:: TRECHO DO TEXTO

Resumidamente, na essência, o Cartório de Notas, também conhecido como Tabelionato de Notas, é o cartório que lavra escrituras públicas de procuração, compra e venda, testamentos, inventários, partilhas e divórcios extrajudiciais, ata notarial, dação em pagamento, cessão de crédito, doação, demais atos jurídicos que reclamam solenidade, além de autenticação de documentos e reconhecimento de firmas.

Tabelionato de Protestos é o cartório onde são lavrados títulos executivos (duplicatas, cheques, etc.) não pagos no prazo, do que resulta o apontamento do título não honrado, com a intimação do devedor. Em caso de não pagamento, o título é protestado, com a consequência de levar o nome do devedor inadimplente à lista de maus pagadores, etc.

Cartório de Registro de Imóveis é aquele conhecido como ofício predial, onde são registrados os contratos e escrituras públicas de aquisição de imóveis e demais títulos que criem algum direito ou restrição, em relação ao bem imóvel (hipoteca, alienação fiduciária, usufruto, servidão, incorporação, condomínio, penhora, inalienabilidade, etc.). São praticados atos de averbação ou registros, além de emissão de certidão, contendo informações sobre o imóvel, histórico da cadeia dominial e do nome do titular dominial. Em relação a essa especialidade, incide a regra da delimitação da área territorial abrangida pelo Registro de Imóveis, de sorte que os atos referentes aos imóveis situados nessa região devem ser feitos no Registro de Imóveis que abranja essa área, em observância ao princípio da territorialidade.

Cartório de Registro de Títulos e Documentos é destinado a registrar documentos para a sua conservação, lembrando que a certidão vale como documento original e terá efeito perante toda a sociedade (erga omnes). As notificações extrajudiciais são de atribuição desses Cartórios.

Cartórios de Registro Civil das Pessoas Jurídicas são aqueles incumbidos de registrar as pessoas jurídicas não empresariais (as pessoas jurídicas empresariais são registradas na Junta Comercial de cada Estado). Nesses Cartórios são registrados as Associações e Fundações.

Cartório de Registro Civil das Pessoas Naturais são as unidades onde registrados o nascimento, casamento, óbito, interdição, emancipação, adoção e todas as alterações desses registros, tais como alteração de nome, do estado civil, etc., envolvendo o histórico da vida civil dos cidadãos.

::::

### LISTA DE TAREFAS
A: Você pode reproduzir, sem qualquer alteração, as linhas das entradas que vão da linha com "Open help for" até a linha com "Action: point(206,449)", incluindo ambas?
B: Como você continuaria o texto sobre os tipos de cartório a partir do ponto em que ele termina?
O texto e as entradas não têm nenhuma relação entre si.

:: ENTRADAS FORNECIDAS

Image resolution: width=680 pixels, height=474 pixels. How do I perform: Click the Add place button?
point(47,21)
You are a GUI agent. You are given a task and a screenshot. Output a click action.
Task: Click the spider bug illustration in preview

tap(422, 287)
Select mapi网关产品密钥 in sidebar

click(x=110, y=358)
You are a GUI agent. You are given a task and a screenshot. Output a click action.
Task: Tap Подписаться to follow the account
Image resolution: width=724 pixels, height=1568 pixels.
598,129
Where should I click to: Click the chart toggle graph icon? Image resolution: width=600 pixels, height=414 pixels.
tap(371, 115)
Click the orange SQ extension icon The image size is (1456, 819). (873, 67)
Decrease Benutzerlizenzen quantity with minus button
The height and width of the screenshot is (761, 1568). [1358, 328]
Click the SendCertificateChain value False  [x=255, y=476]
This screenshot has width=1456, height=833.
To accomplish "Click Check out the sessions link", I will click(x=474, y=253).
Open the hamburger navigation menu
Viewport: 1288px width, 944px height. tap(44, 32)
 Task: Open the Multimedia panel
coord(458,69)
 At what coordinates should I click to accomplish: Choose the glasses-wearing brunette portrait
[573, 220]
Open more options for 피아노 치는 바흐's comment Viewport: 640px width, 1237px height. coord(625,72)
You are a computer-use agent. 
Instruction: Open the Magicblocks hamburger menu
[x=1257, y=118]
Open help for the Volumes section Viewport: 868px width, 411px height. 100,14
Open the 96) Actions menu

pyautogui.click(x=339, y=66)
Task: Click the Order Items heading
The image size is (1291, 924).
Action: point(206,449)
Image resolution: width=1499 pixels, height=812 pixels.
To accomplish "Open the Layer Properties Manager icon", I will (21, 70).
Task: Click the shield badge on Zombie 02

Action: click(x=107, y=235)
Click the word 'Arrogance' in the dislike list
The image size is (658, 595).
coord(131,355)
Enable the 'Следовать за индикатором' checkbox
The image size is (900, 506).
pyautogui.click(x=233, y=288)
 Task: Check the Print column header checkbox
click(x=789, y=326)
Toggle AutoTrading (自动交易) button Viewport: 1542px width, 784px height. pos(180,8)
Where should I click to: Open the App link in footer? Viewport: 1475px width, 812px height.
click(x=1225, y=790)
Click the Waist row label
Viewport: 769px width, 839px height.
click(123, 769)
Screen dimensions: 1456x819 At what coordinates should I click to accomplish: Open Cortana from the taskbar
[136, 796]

::::

### RESPOSTAS EM ORDEM
A:
Open help for the Volumes section Viewport: 868px width, 411px height. 100,14
Open the 96) Actions menu

pyautogui.click(x=339, y=66)
Task: Click the Order Items heading
The image size is (1291, 924).
Action: point(206,449)

B:
Dentre as diversas naturezas e especializações, cabe destacar que os serviços praticados pelos Registros Civis das Pessoas Naturais são aqueles mais diretamente vinculados com a população, tanto que são considerados “ofícios da cidadania”.

Bem por isso, o registro civil das pessoas naturais é aquele que confere o direito humano fundamental, que possibilita o exercício da cidadania e dignidade da pessoa humana, fornecendo o primeiro documento da vida do cidadão, representado pela certidão de nascimento.

Diante desse contexto, na consideração que vários atos lá praticados são gratuitos e a receita em regra não é elevada, estabeleceu-se a criação de um fundo para custear serviços gratuitos, realizados pelos Cartórios de Registro Civil das Pessoas Naturais.

A origem da criação desse fundo é antiga, tanto que, no Estado de São Paulo, sempre na vanguarda, desde 1988 existe Lei Estadual para custear os serviços gratuitos realizados pelos RCPN. Por ocasião do advento dessa Lei Estadual, ela foi chamada pelos profissionais da área de “Lei Robin Hood”, pois retirava parcelas das serventias mais rentáveis (Notas, Protesto, Imóveis) para entregar ao Registro Civil das Pessoas Naturais, menos rentáveis e, às vezes, deficitários.

Recentemente, o Supremo Tribunal Federal foi instado a enfrentar uma Ação Direta de Inconstitucionalidade, ajuizada pela Procuradoria-Geral da República, que questionou a lei, que criou o Fundo de Apoio ao Registro Civil das Pessoas Naturais do Estado o Amazonas (Farpam).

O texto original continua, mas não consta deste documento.